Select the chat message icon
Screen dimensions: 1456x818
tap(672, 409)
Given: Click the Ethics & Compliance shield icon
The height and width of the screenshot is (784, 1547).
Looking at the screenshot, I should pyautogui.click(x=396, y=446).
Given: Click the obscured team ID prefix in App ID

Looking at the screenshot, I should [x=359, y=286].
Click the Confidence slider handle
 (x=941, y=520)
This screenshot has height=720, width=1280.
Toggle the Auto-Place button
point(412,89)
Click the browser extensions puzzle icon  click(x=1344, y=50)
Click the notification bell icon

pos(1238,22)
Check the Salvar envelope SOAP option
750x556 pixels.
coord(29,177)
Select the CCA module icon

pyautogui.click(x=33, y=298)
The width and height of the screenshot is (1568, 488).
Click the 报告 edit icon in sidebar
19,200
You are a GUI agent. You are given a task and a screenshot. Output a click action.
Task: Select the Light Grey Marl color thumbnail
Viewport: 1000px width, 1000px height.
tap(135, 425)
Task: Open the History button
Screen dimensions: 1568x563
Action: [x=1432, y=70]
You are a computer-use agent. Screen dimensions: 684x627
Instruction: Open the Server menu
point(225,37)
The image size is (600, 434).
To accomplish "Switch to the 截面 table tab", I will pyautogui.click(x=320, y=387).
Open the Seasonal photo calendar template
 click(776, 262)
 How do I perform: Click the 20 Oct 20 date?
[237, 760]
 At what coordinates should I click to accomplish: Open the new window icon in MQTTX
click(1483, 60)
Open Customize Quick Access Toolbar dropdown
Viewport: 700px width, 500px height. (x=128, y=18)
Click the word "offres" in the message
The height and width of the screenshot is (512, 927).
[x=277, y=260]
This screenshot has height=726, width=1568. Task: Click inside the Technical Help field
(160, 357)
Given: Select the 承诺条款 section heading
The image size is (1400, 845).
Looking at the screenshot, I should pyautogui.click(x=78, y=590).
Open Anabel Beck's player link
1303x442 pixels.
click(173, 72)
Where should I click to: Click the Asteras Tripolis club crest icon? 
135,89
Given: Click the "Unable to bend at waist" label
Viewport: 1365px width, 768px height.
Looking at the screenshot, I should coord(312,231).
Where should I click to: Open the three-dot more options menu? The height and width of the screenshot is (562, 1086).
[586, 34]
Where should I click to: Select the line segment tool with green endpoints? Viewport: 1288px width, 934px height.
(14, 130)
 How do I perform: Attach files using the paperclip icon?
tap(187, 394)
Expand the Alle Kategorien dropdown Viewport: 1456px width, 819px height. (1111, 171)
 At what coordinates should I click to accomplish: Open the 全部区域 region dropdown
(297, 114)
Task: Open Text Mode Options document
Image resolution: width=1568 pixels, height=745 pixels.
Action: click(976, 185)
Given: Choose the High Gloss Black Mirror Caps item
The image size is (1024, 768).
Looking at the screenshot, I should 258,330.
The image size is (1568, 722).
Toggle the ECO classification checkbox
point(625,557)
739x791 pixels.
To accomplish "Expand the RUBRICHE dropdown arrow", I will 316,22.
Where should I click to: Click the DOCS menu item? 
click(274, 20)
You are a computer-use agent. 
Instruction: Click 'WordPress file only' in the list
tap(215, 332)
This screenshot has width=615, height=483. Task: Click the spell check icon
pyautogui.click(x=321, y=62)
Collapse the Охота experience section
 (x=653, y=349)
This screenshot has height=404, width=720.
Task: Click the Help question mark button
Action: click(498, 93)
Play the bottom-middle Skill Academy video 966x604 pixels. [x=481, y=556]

- **EXERCISE BRIEF**:
Count the lines in the records above that contain the word "icon" and state only the number.

- **TASK ANSWER**:
10